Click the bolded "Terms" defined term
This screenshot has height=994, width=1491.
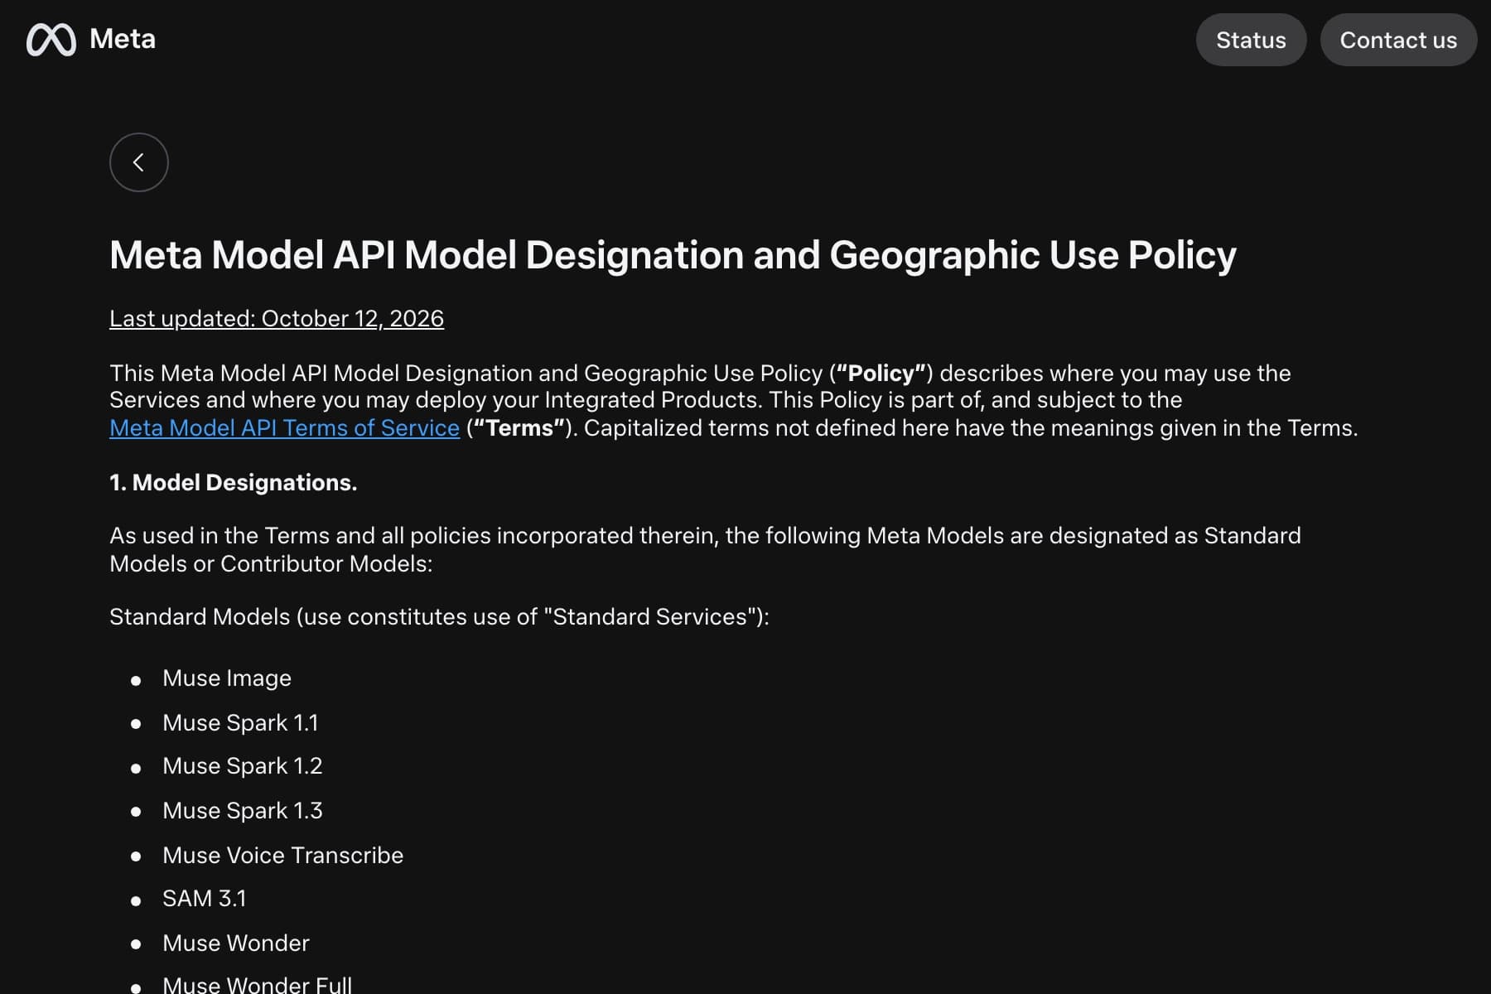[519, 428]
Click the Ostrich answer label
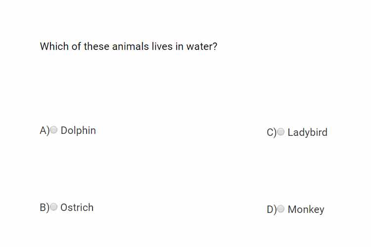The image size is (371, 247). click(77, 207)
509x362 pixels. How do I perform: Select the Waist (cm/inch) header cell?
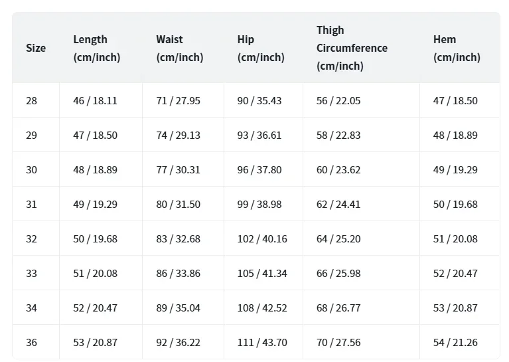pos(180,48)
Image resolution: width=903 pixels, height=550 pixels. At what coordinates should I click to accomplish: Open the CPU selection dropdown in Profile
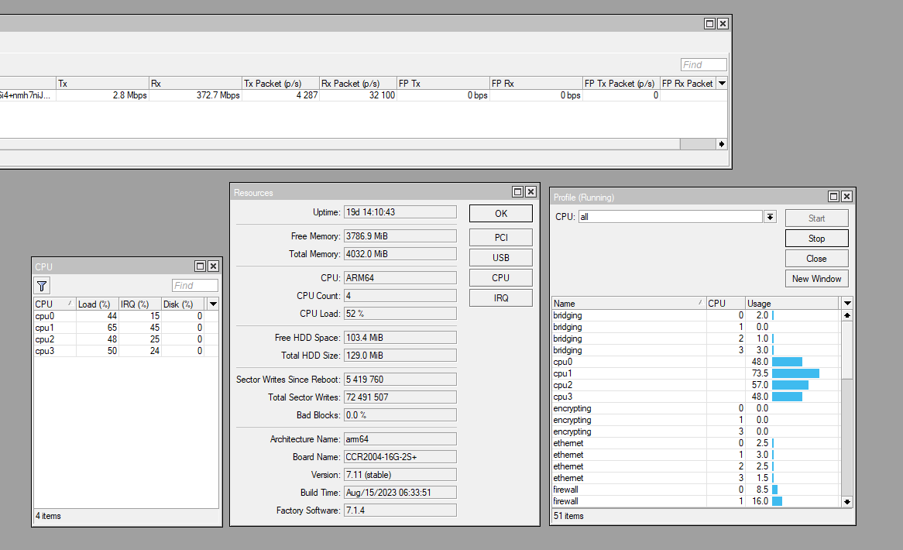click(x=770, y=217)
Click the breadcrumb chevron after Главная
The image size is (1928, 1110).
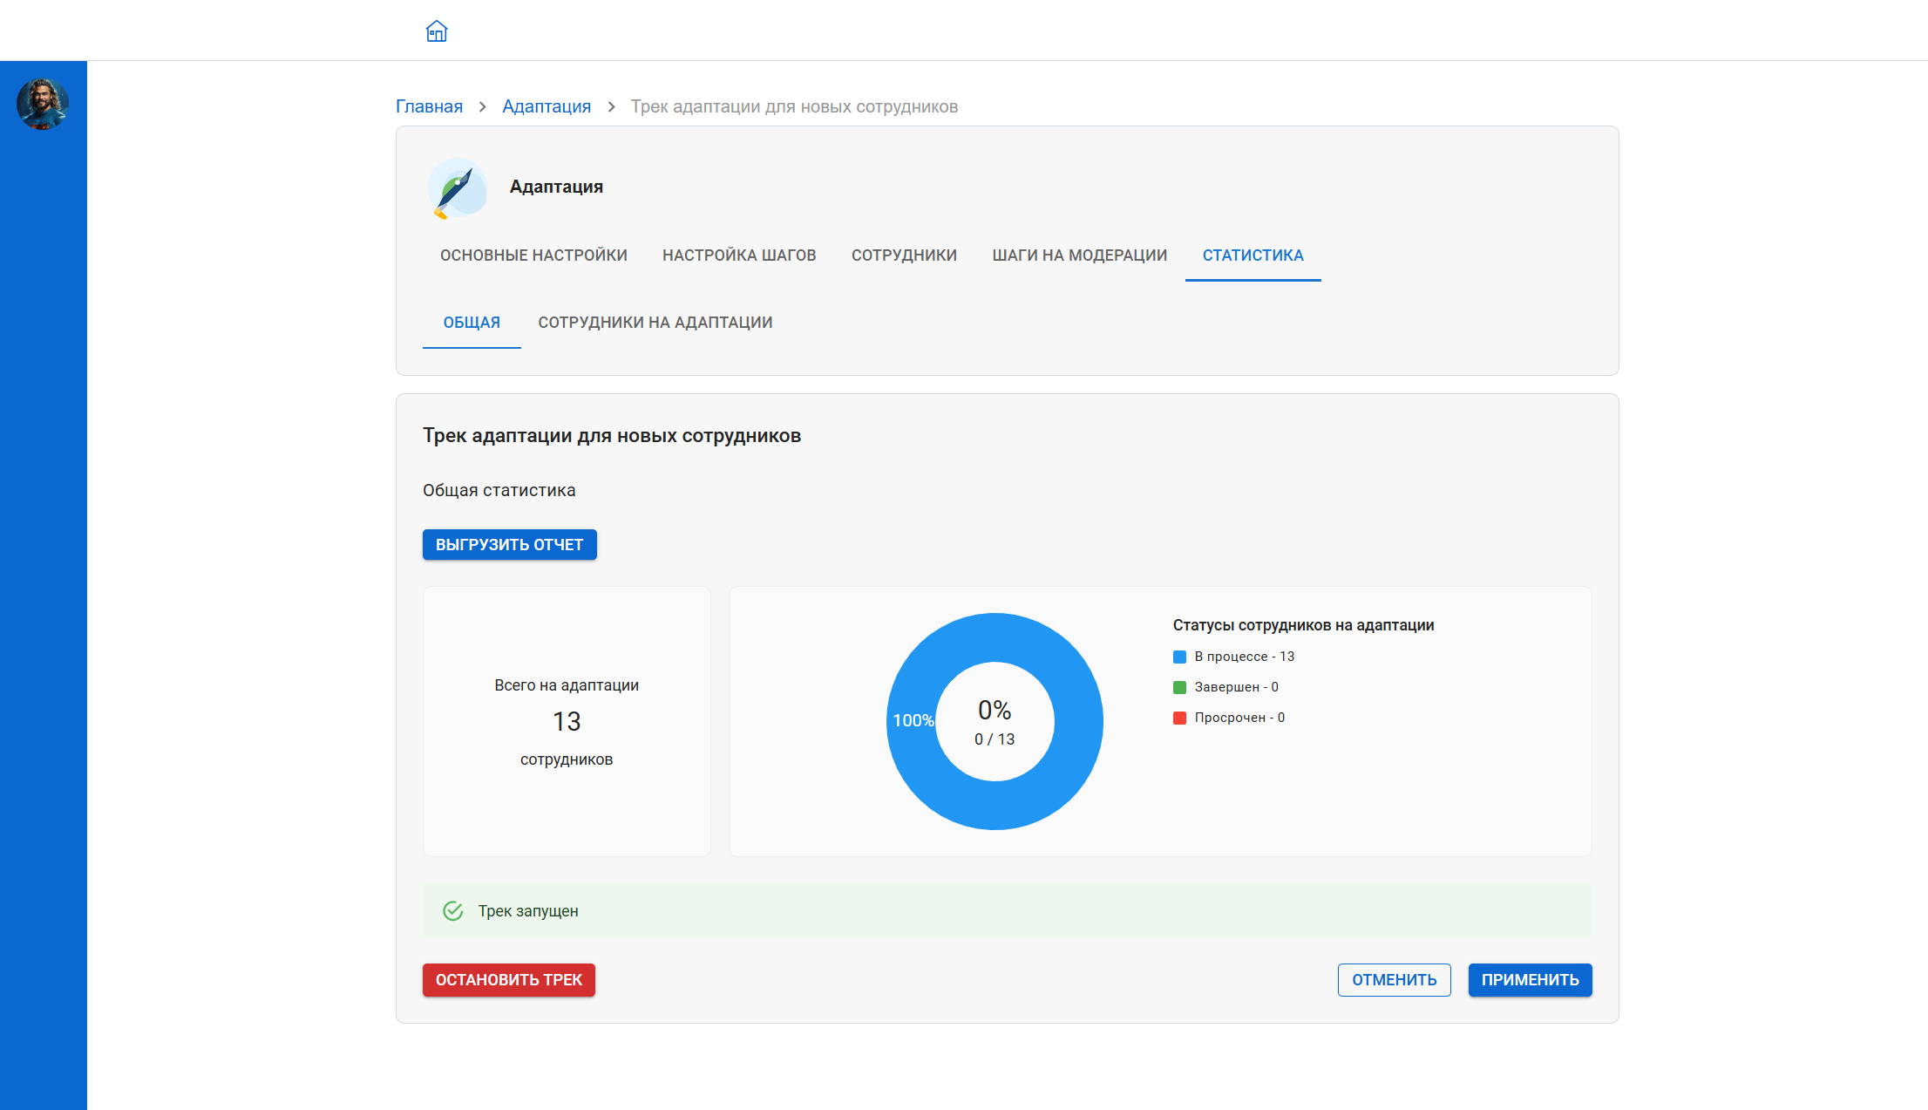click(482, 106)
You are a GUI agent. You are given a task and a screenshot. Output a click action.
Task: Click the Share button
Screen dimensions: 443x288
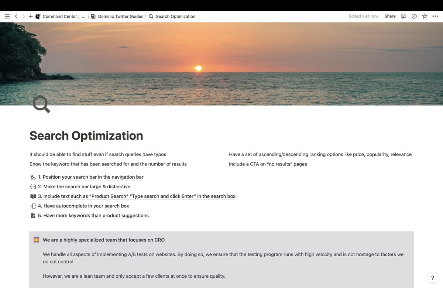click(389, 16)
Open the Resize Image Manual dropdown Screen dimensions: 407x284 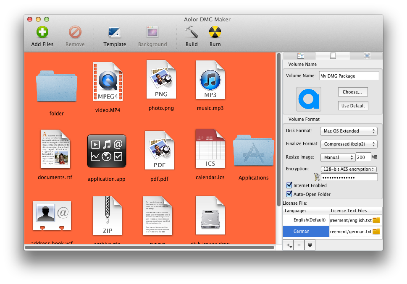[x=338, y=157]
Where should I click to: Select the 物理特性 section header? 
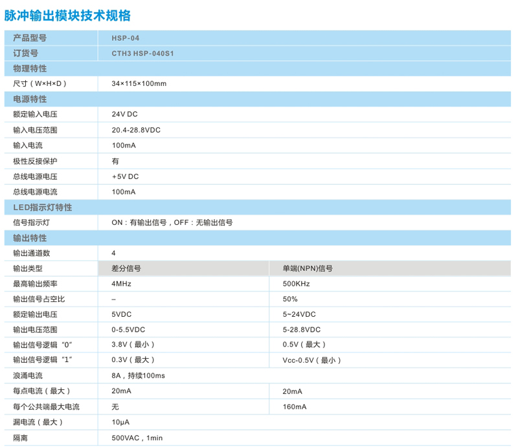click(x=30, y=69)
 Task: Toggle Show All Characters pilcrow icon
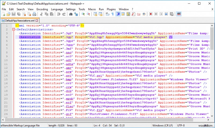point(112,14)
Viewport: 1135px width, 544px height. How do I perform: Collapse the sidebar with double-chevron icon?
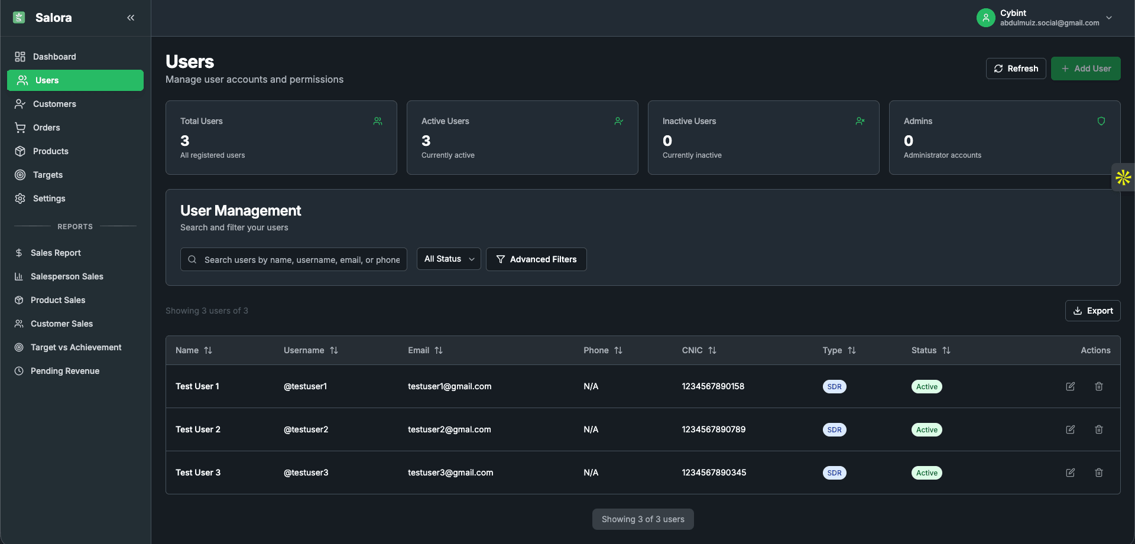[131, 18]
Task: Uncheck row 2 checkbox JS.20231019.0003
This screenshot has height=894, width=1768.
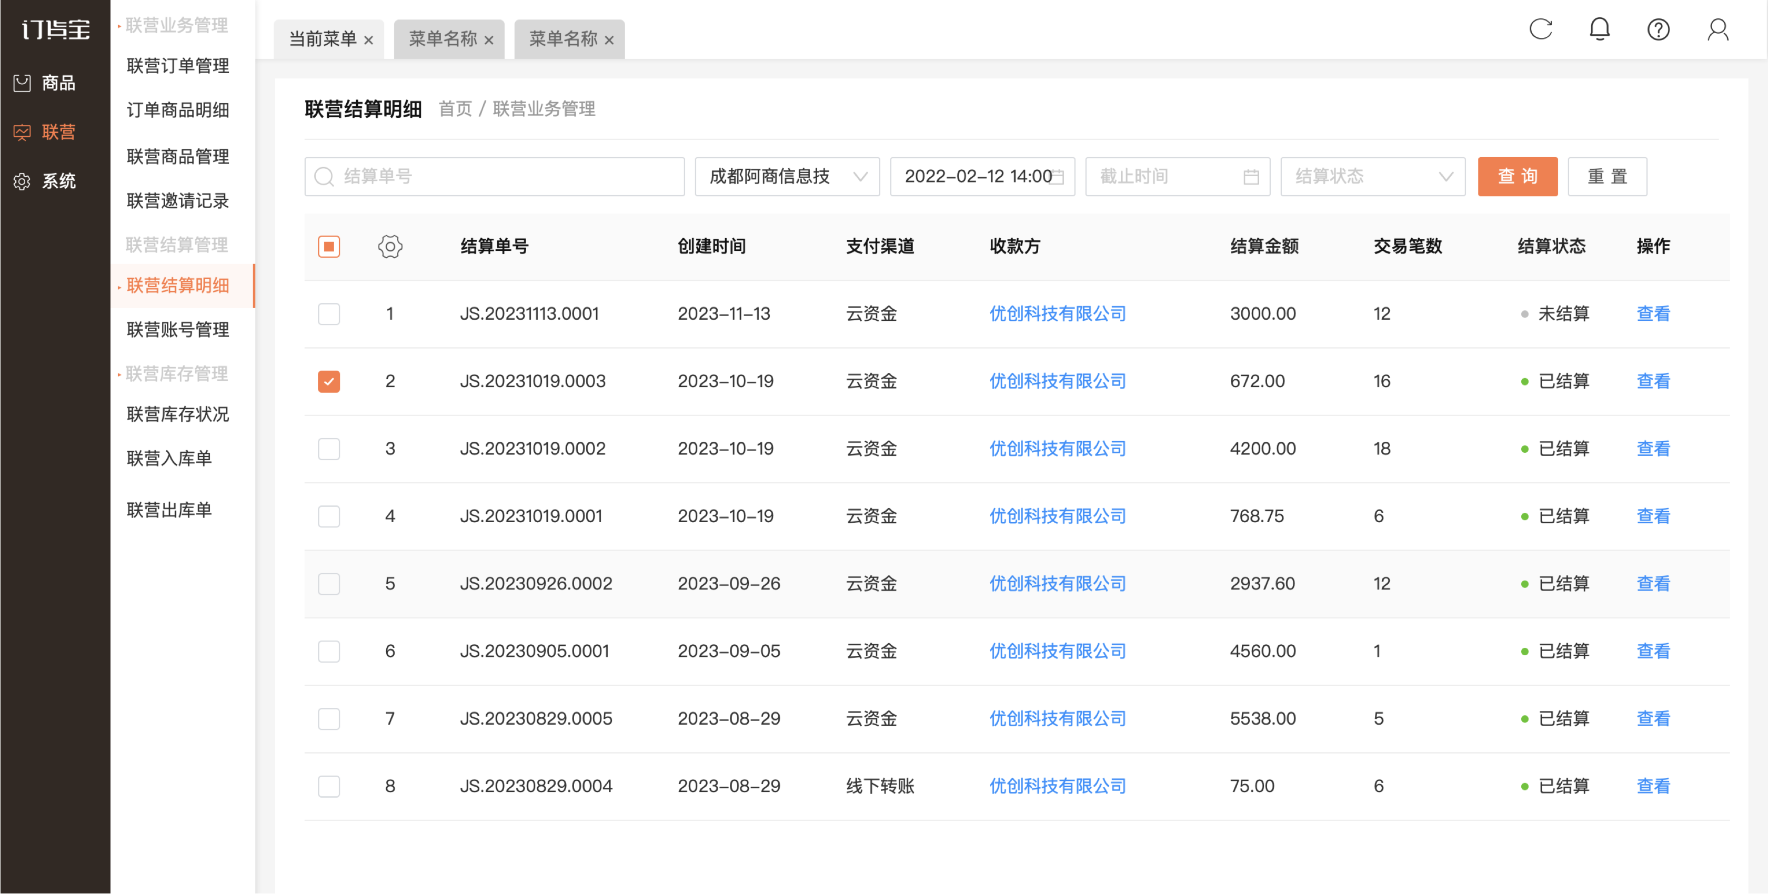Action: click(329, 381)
★ ★ ★ ★ ★
EXERCISE DESCRIPTION – With pictures omitted, restate exactly every line from the one containing "Where should I" through the last line of the material, inclusive.

TASK SOLUTION –
Where should I click to: Select the 物理特性 section header? 
click(x=30, y=69)
 Task: Toggle Show All Characters pilcrow icon
point(112,14)
Viewport: 1135px width, 544px height. How do I perform: Collapse the sidebar with double-chevron icon?
[131, 18]
Task: Uncheck row 2 checkbox JS.20231019.0003
This screenshot has height=894, width=1768.
Action: click(329, 381)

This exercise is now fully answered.